Dia menjelaskan batu bara merupakan komoditas utama ekspor Indonesia yang juga menjadi salah satu penggerak pertumbuhan dari sektor pertambangan. Pada bulan lalu, investor asing mencatatkan net sell sebesar US$1,11 miliar.
"Ke depannya, terutama di jangka pendek, risiko dari prospek pertumbuhan ekonomi domestik masih akan membayangi pasar saham domestik. Namun demikian, bila nantinya pertumbuhan ekonomi Indonesia masih mampu tumbuh di atas peers-nya, maka di jangka panjang, IHSG akan mampu rebound ke atas level 7.000," kata Josua.

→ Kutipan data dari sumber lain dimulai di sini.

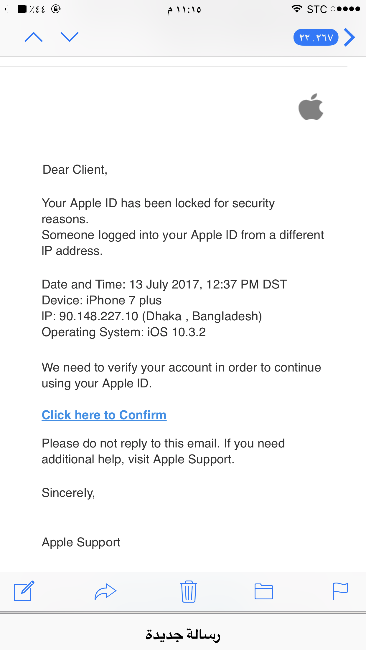Select the Dear Client greeting text

75,170
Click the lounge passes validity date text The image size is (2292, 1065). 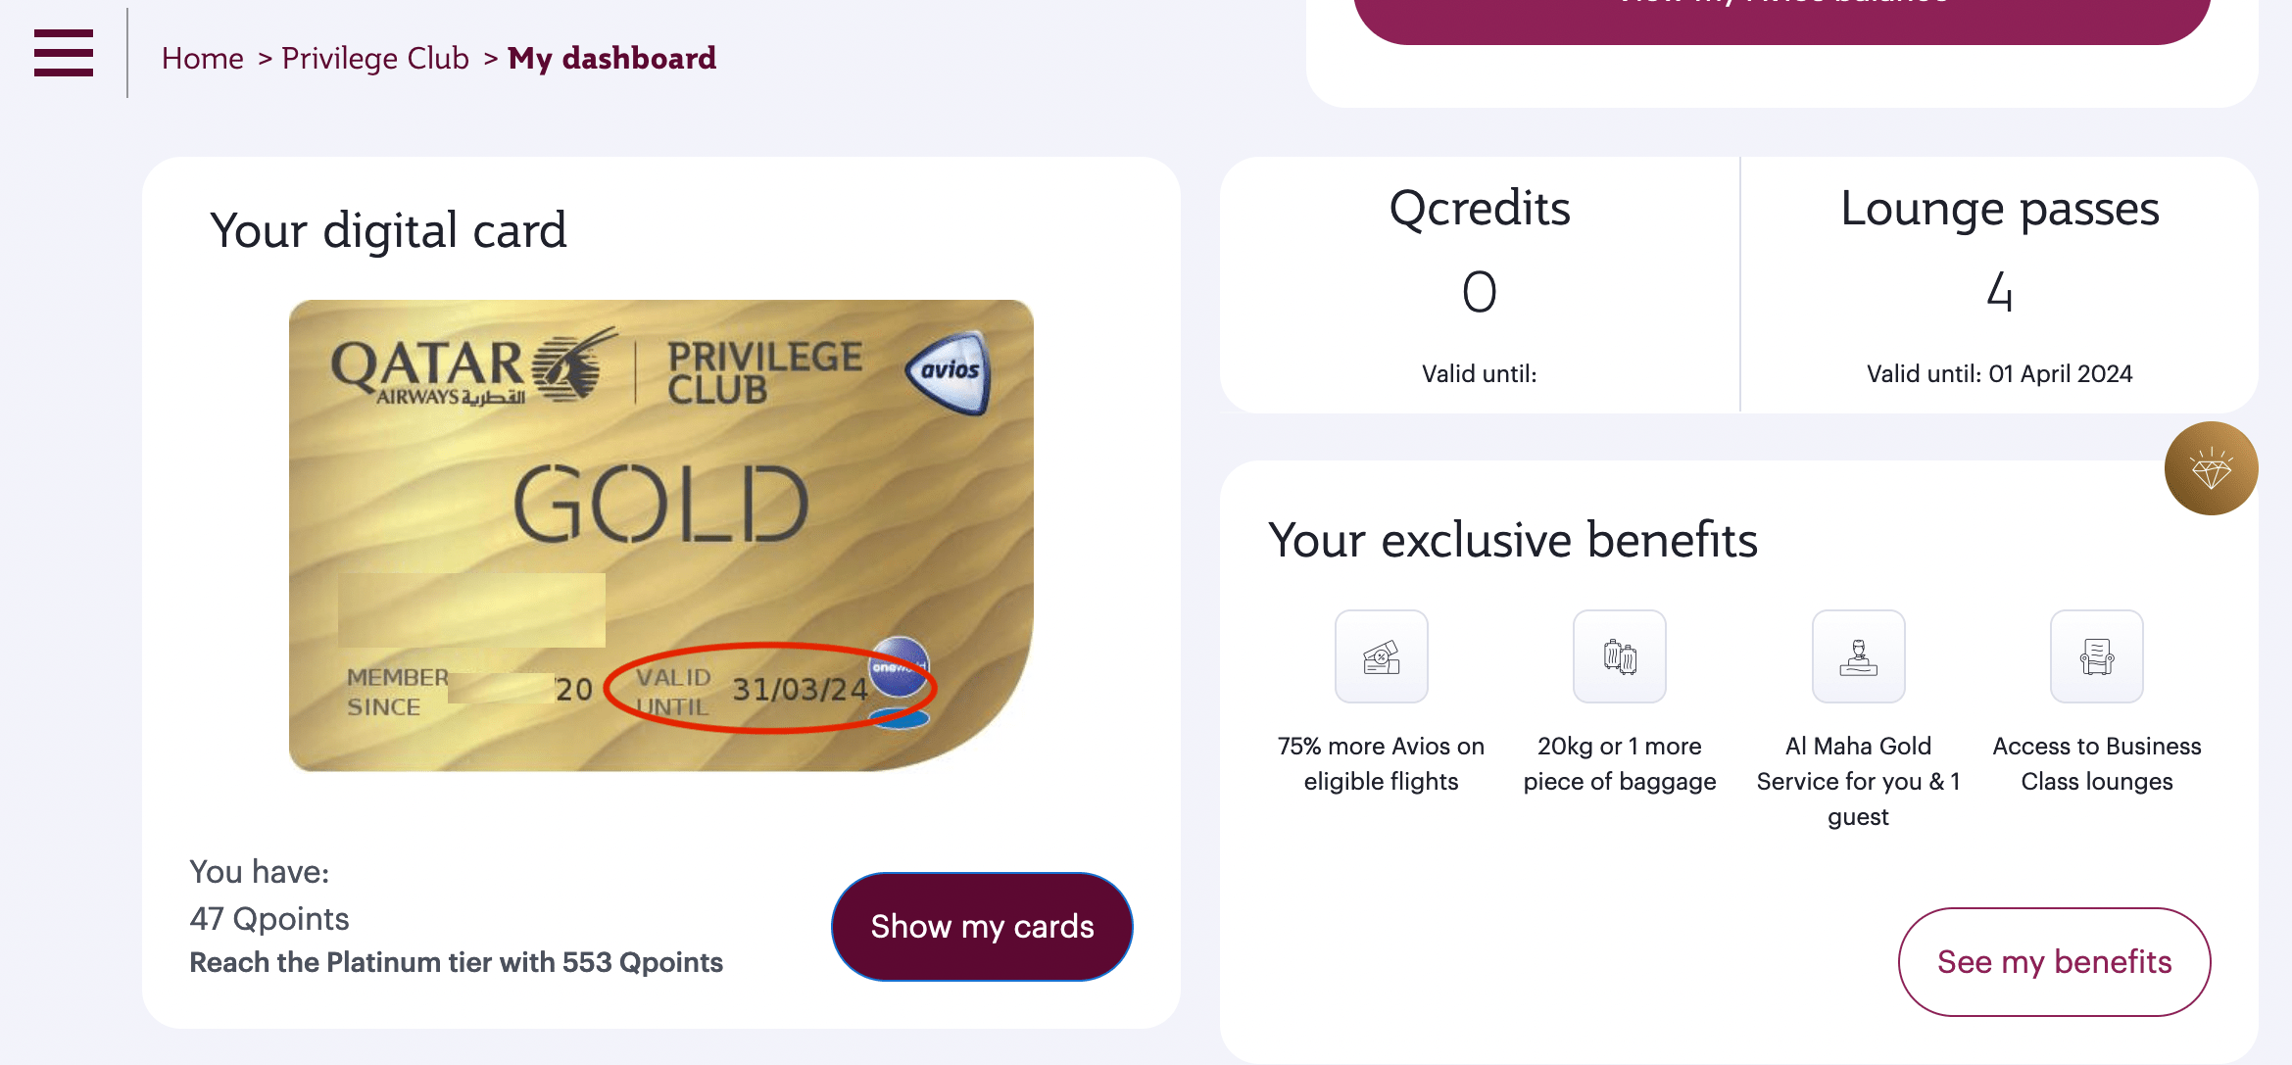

Melihat tren berbagai aset sepanjang 2025, pasar saham menjadi salah satu aset keuangan domestik yang disebut mencatatkan negative return cukup dalam, hingga 11,6 % hingga akhir perdagangan Jumat (21/3).
Berdasarkan return bulanan, penurunan terdalam terjadi pada bulan lalu sebesar 11,8%, sementara pada bulan ini per Senin (24/3/2025), IHSG hanya turun 0,2 %.
Dengar Masukan Publik
Terpisah, Direktur Center of Economics and Law Studies (Celios) Bhima Yudhistira berpendapat pemerintah perlu mendengarkan masukan publik untuk memulihkan kembali kinerja IHSG.
Bhima, di Jakarta, Senin (24/3), mengatakan melemahnya IHSG disebabkan oleh akumulasi preseden negatif yang terjadi beberapa waktu belakangan.
Salah satunya yaitu terkait tata kelola Badan Pengelola Investasi (BPI) Danantara. Menurut dia, investor cukup berhati-hati dengan konsep Danantara yang mengelola keuntungan dari BUMN, terutama dari sektor perbankan.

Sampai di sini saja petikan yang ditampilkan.